BRIEF 1:
Answer these questions from the Brandenburg biography, one per line:
(a) Which task force did Brandenburg command while deployed to Iraq?
(b) What town is he a native of?
(c) Which battalion of the 22d Infantry is listed under Assignments?
BRIEF 2: Print the passage of the Brandenburg biography starting at "William H. Brandenburg is" and ending at "Task Force 134.".

PAGE:
- - -
William H. Brandenburg is a retired major general in the United States Army.  He last served as deputy commanding general, U.S. Army, Pacific, August 8, 2003. Prior to his last assignment, he was deputy commanding general for training and readiness, I Corps and Fort Lewis. From November 29, 2004, until December 1, 2005, he deployed to Iraq as deputy commanding general (detainee operations) and commanding general, Task Force 134.

He is a native of Elloree, South Carolina. He is a 1973 graduate from The Citadel, where he received a commission in infantry.  He is the son of Brigadier General William H. Brandenburg Sr., (The Citadel, 1943) and Doris Brandenburg, who served as a nurse during World War II. He currently resides in Hawaii with his wife Sybil.  The couple has one son.

Assignments
4th Infantry Division (Mechanized)
1st Battalion, 22d Infantry, 4th Infantry Division (Mechanized)
Assistant S-3 (Operations), 1st Brigade, 4th Infantry Division (Mechanized)
- - -
DATA EXCERPT:
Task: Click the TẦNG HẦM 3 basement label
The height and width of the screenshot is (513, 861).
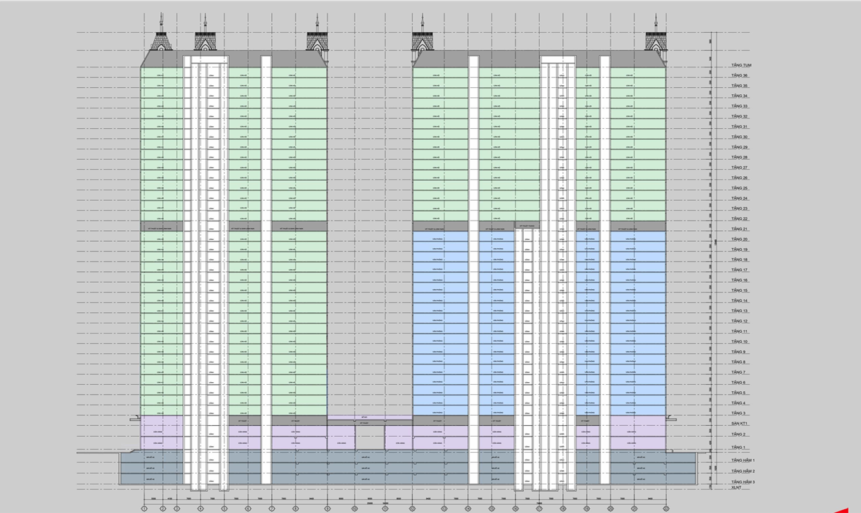Action: coord(742,482)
- - -
CORRECT OUTPUT 1:
(a) Task Force 134
(b) Elloree, South Carolina
(c) 1st Battalion

CORRECT OUTPUT 2:
William H. Brandenburg is a retired major general in the United States Army.  He last served as deputy commanding general, U.S. Army, Pacific, August 8, 2003. Prior to his last assignment, he was deputy commanding general for training and readiness, I Corps and Fort Lewis. From November 29, 2004, until December 1, 2005, he deployed to Iraq as deputy commanding general (detainee operations) and commanding general, Task Force 134.